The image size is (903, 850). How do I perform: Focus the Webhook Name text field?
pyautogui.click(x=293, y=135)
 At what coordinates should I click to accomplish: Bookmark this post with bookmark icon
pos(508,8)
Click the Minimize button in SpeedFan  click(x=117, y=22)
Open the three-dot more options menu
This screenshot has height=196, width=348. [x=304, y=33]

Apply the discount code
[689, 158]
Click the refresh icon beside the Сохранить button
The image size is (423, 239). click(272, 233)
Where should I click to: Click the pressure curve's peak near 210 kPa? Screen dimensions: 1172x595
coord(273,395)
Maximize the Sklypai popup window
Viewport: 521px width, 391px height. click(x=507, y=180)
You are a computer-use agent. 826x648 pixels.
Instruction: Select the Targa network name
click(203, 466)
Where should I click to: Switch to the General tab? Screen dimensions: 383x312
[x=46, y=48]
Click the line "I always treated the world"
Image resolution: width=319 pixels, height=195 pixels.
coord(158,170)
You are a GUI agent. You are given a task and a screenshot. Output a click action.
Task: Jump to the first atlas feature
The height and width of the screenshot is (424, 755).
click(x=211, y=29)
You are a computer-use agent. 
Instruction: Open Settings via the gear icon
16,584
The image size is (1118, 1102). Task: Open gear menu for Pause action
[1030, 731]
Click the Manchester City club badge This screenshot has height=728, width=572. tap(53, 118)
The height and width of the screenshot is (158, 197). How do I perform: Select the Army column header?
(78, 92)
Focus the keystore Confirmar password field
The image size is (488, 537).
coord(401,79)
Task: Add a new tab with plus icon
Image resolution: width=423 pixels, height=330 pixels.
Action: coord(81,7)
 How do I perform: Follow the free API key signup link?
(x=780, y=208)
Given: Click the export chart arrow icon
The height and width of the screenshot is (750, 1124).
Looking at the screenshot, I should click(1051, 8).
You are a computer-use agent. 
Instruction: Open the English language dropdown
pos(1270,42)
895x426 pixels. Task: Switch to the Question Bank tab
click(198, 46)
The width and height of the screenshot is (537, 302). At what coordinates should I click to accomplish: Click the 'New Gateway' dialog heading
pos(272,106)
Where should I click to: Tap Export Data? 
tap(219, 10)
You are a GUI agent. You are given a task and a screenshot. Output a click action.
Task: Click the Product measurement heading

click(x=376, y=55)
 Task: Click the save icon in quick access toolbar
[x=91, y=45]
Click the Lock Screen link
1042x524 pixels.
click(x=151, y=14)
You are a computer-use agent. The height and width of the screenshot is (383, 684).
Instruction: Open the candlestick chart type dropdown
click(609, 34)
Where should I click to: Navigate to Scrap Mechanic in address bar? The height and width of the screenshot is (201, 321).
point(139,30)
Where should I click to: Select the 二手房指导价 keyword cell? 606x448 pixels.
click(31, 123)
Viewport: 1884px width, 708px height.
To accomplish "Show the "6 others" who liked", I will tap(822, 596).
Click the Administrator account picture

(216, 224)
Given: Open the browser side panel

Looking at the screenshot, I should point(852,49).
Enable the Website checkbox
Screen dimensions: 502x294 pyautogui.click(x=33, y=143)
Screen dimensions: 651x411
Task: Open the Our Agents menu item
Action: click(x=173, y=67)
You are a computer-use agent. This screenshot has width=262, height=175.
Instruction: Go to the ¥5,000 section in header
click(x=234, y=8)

◆ ◆ ◆ ◆ ◆

→ Work task
Across the data, pull every line containing the string "computer".

→ Result
You are a computer-use agent. 826x648 pixels.
You are a computer-use agent. 
You are a computer-use agent. 
You are a computer-use agent. The height and width of the screenshot is (383, 684).
You are a computer-use agent. This screenshot has width=262, height=175.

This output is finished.